§ Available data:
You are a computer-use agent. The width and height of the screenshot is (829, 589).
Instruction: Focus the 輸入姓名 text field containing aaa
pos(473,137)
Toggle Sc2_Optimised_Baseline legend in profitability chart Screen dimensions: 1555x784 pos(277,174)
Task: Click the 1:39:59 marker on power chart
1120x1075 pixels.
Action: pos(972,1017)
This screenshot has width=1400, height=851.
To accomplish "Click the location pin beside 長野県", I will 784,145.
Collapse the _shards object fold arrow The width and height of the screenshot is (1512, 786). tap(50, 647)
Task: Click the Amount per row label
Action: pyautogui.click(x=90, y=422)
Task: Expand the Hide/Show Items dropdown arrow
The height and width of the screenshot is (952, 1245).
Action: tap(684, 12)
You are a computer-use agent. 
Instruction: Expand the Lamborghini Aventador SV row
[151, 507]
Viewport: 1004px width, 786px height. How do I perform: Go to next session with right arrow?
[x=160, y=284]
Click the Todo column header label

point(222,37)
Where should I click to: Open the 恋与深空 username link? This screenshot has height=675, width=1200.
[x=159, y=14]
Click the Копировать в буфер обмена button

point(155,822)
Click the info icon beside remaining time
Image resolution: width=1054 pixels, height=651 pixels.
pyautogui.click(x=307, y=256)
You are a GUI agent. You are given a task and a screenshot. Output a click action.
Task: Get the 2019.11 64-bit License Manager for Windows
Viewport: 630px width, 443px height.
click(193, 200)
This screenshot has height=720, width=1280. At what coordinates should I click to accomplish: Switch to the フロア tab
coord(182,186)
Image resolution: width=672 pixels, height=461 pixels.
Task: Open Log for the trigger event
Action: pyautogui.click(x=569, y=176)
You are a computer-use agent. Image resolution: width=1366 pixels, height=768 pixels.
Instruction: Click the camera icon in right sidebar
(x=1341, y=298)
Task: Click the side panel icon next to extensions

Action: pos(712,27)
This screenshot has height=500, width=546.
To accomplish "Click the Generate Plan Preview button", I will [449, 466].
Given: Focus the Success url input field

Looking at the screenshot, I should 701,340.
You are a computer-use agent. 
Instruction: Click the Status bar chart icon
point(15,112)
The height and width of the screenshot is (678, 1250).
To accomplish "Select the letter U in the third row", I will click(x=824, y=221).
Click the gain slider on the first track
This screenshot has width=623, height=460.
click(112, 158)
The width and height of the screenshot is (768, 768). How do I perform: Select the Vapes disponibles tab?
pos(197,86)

§ Instructions to follow: The stretch of entries above that starts with the line containing "Instruction: Click the camera" and goes on through the line containing "The height and width of the screenshot is (678, 1250)." is to be transcribed exactly, and no other line is to be transcribed.

§ Answer for the task:
Instruction: Click the camera icon in right sidebar
(x=1341, y=298)
Task: Click the side panel icon next to extensions

Action: pos(712,27)
This screenshot has height=500, width=546.
To accomplish "Click the Generate Plan Preview button", I will [449, 466].
Given: Focus the Success url input field

Looking at the screenshot, I should 701,340.
You are a computer-use agent. 
Instruction: Click the Status bar chart icon
point(15,112)
The height and width of the screenshot is (678, 1250).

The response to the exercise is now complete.